The page includes a <meta http-equiv='refresh'> tag set to the configured RefreshIntervalSeconds (default 10 seconds), so the browser polls automatically without JavaScript.
/health -- Focused health view
Large status badge, computed ServiceLevel value, redundancy summary (when enabled), and a row of component cards: MXAccess, Galaxy Database, OPC UA Server, Historian, Alarm Tracking. Each card turns red when its component is in a failure state and grey when disabled.
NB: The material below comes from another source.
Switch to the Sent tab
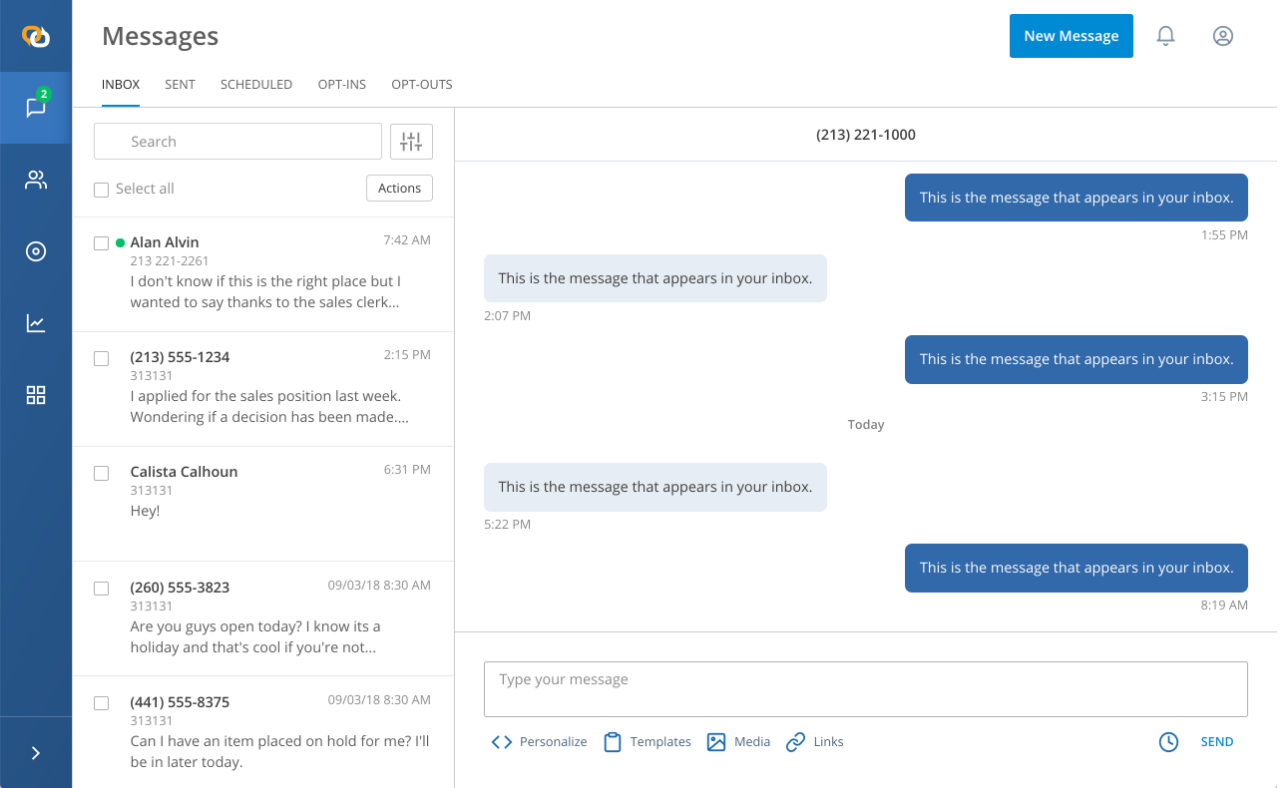180,84
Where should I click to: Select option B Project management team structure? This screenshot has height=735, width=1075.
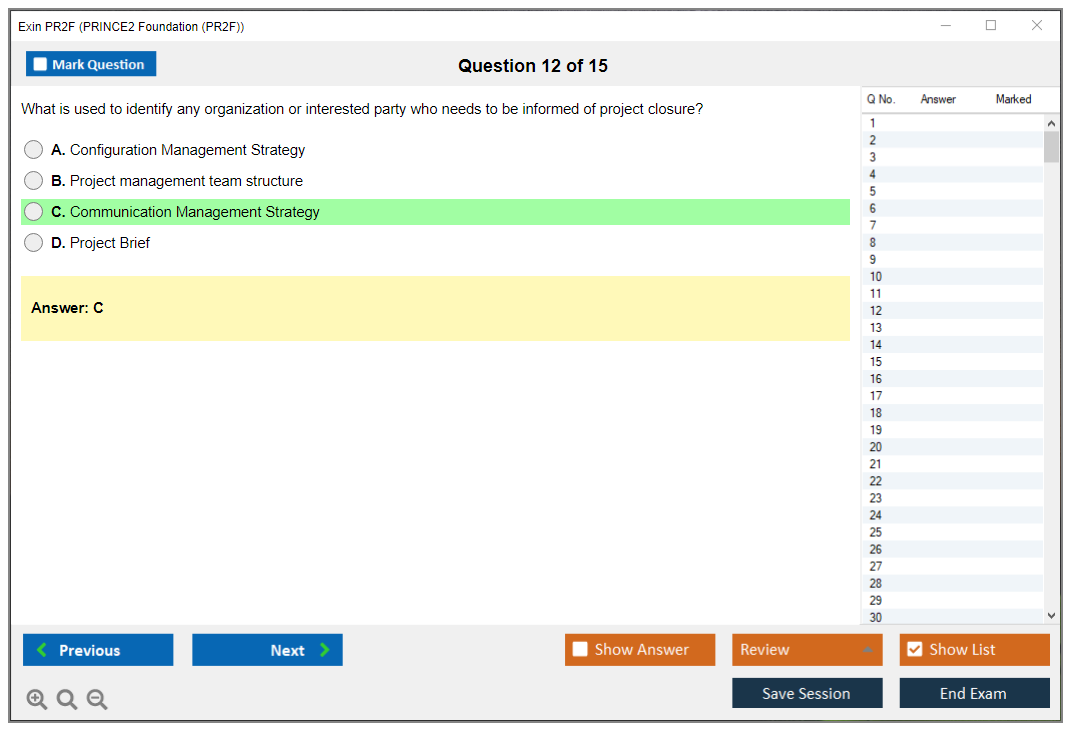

Best for wallboards and quick at-a-glance monitoring.
Configuration
The dashboard is configured through the Dashboard section in appsettings.json:
{
"Dashboard": {
"Enabled": true,
"Port": 8081,
"RefreshIntervalSeconds": 10
}
}
Setting Enabled to false prevents the StatusWebServer from starting. The StatusReportService is still created so that other components can query health programmatically, but no HTTP listener is opened.
Component Wiring
StatusReportService is initialized after all other service components are created. OpcUaService.Start() calls SetComponents() to supply the live references, including the historian configuration so the dashboard can label the plugin target and evaluate Rule 2b:
StatusReportInstance.SetComponents(
effectiveMxClient,
Metrics,
GalaxyStatsInstance,
ServerHost,
NodeManagerInstance,
_config.Redundancy,
_config.OpcUa.ApplicationUri,
_config.Historian);
This deferred wiring allows the report service to be constructed before the MXAccess client or node manager are fully initialized. If a component is null, the report service falls back to default values (e.g., ConnectionState.Disconnected, zero counts, HistorianPluginStatus.Disabled).
The historian plugin status is sourced from HistorianPluginLoader.LastOutcome, which is updated on every load attempt. OpcUaService explicitly calls HistorianPluginLoader.MarkDisabled() when Historian.Enabled=false so the dashboard can distinguish "feature off" from "load failed" without ambiguity.